Y añade: “Tu ser no es tu cuerpo, sino tu esencia; está en tu interior, pero no de forma tangible, aunque siempre presente”; “Las heridas puedes sanarlas desde tu ser hacia tu ego, para así no tener después la sensación de resentimiento”.

Las complicaciones del mundo retuercen esa máscara, que nos engaña y nos hace creer que somos sólo eso, cuando nuestra naturaleza reside en el Ser; “Nos queda perdonar, pero desde la parte más abstracta de nuestro ser”, propone Irene.

A la mañana siguiente

Para quienes habéis llegado hasta aquí, comparto con vosotros cómo está siendo mi proceso hasta ahora; tal y como expresa muy bien mi amiga Irene, “por la mañana todo se ve mejor, aunque la herida quede y una tenga la sensación de haberse hecho los mil metros lisos en tiempo récord”.

Es verdad.
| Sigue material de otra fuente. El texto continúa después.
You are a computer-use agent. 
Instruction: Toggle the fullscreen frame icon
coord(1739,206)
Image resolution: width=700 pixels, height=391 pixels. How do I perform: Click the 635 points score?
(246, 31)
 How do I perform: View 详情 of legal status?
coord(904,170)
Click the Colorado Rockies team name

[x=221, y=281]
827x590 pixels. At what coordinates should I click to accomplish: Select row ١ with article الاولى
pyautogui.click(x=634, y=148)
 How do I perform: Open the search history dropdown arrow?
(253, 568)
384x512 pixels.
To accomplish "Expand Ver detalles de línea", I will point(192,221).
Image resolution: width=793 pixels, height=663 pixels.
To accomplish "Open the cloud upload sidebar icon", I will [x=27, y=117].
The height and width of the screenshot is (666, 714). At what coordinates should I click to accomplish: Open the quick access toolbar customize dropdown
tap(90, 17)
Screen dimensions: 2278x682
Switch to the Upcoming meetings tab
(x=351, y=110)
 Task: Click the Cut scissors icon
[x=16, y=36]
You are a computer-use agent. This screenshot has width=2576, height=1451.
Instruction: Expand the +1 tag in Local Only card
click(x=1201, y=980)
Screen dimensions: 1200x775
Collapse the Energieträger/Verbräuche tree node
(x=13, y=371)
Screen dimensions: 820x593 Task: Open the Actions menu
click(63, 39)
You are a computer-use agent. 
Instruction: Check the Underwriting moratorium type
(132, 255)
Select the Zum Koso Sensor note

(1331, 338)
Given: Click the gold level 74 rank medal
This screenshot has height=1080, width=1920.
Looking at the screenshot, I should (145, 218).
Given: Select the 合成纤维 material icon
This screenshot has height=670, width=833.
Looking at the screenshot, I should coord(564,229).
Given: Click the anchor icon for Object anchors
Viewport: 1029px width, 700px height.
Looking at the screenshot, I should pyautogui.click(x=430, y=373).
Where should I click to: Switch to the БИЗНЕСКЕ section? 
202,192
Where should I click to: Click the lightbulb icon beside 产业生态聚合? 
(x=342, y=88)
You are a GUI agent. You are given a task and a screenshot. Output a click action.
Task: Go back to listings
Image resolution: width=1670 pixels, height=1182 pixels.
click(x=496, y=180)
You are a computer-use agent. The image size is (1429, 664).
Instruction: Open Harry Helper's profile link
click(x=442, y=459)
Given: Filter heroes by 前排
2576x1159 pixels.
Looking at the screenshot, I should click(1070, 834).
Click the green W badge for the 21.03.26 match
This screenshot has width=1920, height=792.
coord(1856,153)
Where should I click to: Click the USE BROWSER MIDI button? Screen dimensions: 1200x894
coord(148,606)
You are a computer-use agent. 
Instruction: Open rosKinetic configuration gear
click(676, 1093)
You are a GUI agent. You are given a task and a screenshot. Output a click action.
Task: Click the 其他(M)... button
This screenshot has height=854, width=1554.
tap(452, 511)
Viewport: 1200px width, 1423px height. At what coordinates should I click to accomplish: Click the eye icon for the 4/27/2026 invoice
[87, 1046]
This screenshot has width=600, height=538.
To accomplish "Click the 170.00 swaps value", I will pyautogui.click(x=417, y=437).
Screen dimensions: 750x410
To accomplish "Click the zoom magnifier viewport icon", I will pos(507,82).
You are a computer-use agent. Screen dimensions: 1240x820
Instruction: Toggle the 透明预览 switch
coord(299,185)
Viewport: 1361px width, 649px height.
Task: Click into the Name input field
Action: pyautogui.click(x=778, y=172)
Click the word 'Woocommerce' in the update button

Como también lo es que, una vez identificado el punto en el que estaba mi ego retorciéndolo todo, le indiqué que se apartara, para que pudiera ver a mi Ser.

Ha sido este último quien me ha hecho saber que todo ocurre para algo, a pesar de que en este momento no sea capaz de comprenderlo; me ha hecho darme cuenta de que todo pasará y de que lo que me conviene, aquí y ahora, es elevar mi frecuencia.

Y eso he hecho, situándome en el plano del Ser generoso que todos llevamos dentro, semioculto por nuestro ego. Desde ahí, y a través del Amor Incondicional, he decidido dejarme fluir, permitiendo que sean mis guías espirituales quienes me indiquen el siguiente paso a dar.

“Antes de dormir puedes pedir al Espíritu que te ilumine en este mundo de sueño, para que te dé luz, para que te dé coherencia, para que te guíe”, propone mi amiga Irene, a modo de oración previa a las horas de sueño diario; “Lo último es agradecérselo y entonces, simplemente, te duermes”.

Y añade: “Creo que al morir es cuando te das cuenta de todo lo que has avanzado, de lo difícil que ha sido y de que, en realidad, no era nada”.

¡Feliz Entrenamiento de Vida! ¡Feliz Coaching!